The United States food supply is more reliable than those found in many other countries, but there are still some common scams to look out for: Consumer Reports found that most "wild salmon" advertised in grocery stores is actually of the less desirable farm-raised variety. A lot of olive oil is actually soybean oil and honey and maple syrup can be diluted with water and sugar by opportunists looking to make a quick buck. Click through our gallery to see which foods to beware of.

"It's really just fraud, plain and simple," Gavin Gibbons of the National Fisheries Institute told the USA Today, referring to mislabeled seafood.

I'm not much of a gourmet myself but here's my question: If you buy "wild salmon" and believe it's wild salmon and enjoy it, isn't it just as well that you were able to save a few bucks because you were misled?

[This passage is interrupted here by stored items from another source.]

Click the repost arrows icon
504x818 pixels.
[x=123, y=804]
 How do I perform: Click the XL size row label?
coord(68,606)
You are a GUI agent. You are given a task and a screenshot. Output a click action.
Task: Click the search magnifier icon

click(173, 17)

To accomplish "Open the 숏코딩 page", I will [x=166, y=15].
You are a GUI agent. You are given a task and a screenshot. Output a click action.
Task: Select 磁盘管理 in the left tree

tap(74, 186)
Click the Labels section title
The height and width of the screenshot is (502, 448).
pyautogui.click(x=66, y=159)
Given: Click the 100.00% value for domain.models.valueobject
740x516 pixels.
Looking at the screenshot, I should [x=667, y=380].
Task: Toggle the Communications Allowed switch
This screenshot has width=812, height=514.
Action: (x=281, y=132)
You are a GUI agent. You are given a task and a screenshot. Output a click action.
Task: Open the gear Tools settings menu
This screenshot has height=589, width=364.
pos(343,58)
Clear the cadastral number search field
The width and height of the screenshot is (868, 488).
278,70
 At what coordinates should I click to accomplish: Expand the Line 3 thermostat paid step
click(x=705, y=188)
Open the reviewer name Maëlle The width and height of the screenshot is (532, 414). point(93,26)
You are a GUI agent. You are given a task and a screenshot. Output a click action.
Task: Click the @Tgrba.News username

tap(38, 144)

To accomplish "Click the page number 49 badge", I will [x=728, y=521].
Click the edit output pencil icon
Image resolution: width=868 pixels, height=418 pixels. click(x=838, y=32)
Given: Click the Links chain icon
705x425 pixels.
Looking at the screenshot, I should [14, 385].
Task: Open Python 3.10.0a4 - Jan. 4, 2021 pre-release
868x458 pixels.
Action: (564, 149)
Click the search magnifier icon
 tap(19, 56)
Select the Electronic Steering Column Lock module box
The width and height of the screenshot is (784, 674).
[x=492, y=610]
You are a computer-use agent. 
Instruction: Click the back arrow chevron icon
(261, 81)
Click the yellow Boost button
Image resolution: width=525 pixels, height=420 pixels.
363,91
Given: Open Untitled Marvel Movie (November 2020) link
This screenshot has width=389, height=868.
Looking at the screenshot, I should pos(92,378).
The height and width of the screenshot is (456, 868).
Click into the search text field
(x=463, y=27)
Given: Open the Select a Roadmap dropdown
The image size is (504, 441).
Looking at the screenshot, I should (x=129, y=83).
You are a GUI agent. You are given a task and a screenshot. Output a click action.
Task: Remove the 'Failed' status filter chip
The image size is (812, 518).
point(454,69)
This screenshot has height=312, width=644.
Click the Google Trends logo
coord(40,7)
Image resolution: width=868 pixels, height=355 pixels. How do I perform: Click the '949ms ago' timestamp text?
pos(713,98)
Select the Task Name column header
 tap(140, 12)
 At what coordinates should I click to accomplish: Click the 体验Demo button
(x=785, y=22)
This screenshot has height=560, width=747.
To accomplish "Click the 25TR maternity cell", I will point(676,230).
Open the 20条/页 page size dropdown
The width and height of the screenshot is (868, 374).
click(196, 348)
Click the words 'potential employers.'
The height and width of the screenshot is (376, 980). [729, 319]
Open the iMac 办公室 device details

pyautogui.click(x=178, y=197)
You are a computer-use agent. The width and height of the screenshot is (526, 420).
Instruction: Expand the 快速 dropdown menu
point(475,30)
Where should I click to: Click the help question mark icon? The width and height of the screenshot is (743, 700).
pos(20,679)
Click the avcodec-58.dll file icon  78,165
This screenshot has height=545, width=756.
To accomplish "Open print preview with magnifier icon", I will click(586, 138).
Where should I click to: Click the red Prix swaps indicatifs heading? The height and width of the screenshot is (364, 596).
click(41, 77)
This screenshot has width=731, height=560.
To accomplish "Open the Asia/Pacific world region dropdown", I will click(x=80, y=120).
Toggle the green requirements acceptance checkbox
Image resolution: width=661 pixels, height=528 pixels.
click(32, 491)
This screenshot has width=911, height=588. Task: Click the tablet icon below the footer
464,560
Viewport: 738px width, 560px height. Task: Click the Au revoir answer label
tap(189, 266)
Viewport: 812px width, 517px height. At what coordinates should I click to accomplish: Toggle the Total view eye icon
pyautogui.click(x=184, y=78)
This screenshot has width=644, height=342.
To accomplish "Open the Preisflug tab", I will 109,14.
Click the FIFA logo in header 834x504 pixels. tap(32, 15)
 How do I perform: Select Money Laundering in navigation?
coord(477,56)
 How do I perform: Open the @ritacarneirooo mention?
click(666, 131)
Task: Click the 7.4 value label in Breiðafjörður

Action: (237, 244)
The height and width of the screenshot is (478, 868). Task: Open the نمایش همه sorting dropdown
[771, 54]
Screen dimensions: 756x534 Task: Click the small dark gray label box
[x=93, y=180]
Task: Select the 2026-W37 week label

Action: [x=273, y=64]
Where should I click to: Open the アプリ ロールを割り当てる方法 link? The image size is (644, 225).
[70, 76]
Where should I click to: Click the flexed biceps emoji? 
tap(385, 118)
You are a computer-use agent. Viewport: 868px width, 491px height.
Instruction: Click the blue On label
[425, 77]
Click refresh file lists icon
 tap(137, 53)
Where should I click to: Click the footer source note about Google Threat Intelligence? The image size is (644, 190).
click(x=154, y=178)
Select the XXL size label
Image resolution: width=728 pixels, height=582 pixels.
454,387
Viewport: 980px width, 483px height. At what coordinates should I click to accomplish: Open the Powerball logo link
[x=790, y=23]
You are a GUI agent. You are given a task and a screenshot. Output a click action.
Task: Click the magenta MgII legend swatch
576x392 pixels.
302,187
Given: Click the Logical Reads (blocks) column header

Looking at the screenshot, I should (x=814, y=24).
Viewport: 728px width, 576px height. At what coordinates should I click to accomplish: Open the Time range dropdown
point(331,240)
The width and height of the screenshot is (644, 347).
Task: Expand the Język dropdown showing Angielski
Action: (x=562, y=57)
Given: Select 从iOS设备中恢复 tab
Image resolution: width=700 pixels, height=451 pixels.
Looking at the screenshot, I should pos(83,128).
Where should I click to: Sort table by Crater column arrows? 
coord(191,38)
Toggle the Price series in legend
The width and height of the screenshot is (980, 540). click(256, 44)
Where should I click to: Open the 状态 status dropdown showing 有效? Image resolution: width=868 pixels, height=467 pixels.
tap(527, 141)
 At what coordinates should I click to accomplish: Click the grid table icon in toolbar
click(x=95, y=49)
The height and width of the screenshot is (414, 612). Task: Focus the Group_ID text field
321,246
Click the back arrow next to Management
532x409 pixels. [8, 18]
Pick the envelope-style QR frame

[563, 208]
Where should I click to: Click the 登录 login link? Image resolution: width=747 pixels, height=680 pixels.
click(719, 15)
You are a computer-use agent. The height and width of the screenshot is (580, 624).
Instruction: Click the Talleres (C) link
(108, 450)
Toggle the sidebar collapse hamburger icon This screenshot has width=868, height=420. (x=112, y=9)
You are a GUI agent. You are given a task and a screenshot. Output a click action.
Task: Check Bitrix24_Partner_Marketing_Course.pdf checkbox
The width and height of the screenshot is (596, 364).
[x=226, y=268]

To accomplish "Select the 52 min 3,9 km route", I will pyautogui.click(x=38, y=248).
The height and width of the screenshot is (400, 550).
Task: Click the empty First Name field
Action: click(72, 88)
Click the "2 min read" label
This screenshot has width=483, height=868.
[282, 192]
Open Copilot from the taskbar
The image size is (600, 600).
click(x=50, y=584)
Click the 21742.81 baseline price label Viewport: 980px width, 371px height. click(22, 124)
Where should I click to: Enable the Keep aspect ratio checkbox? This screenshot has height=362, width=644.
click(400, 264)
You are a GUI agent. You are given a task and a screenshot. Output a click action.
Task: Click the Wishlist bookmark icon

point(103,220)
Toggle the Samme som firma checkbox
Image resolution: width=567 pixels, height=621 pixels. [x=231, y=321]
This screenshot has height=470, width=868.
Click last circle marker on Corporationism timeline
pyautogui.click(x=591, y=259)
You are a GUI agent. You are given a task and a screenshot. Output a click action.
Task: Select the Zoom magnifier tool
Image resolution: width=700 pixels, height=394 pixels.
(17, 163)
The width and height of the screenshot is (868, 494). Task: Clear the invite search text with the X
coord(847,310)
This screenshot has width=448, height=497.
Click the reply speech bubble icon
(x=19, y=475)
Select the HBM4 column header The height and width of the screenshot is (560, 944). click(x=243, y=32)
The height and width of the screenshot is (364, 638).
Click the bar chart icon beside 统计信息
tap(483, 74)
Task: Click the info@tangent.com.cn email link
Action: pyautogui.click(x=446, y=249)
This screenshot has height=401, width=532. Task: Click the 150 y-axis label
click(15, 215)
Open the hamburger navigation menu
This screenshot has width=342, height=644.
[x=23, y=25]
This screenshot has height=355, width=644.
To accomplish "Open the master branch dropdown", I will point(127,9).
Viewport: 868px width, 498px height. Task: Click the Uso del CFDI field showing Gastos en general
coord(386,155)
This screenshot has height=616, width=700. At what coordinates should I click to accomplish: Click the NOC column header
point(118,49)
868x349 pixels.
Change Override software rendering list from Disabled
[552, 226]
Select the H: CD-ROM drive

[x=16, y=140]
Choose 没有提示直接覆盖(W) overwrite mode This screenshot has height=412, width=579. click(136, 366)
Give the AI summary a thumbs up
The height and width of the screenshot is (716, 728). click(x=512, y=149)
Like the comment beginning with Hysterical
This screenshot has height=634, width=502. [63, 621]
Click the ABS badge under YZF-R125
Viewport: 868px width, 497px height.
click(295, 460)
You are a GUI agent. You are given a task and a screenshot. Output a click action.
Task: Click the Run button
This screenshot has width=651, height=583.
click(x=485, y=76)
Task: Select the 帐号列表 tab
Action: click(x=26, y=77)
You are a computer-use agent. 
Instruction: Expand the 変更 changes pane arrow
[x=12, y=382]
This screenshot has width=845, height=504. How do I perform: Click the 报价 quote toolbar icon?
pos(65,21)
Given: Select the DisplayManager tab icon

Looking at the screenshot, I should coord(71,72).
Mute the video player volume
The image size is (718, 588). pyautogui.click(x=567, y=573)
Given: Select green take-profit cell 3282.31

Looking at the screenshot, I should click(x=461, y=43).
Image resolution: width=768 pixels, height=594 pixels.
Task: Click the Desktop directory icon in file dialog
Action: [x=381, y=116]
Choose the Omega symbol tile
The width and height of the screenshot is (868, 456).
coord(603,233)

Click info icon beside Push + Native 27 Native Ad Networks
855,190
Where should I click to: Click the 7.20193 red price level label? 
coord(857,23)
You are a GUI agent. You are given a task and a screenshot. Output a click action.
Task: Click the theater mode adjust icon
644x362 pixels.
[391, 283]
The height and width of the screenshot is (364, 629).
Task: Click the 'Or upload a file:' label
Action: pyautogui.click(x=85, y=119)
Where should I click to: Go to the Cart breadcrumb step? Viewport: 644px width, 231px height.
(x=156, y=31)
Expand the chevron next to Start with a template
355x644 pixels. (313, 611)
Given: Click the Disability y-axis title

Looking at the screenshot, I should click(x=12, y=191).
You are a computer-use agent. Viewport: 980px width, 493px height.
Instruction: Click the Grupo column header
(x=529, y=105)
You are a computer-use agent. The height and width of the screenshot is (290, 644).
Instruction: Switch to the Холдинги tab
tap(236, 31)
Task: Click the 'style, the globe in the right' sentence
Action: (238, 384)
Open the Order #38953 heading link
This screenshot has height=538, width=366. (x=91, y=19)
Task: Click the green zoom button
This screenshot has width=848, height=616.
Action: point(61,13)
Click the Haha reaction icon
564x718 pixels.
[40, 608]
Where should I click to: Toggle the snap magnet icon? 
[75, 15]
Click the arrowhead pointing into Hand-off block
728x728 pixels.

It's mind over matter. I'm not defending the lying liars who are pushing diluted maple syrup but it's actually healthier if it's thinned out a bit with water. And if you can't tell the difference, who cares? Just be grateful that there's no lead in it.

On some products it matters more. Olive oil is popular in part because of strong evidence of its health benefits and depriving people of that with mislabeled benefits poses a serious problem. In any case, we should not start falling prey to this sort of scam. Today, it may just be water added to your maple syrup, but who knows what's next?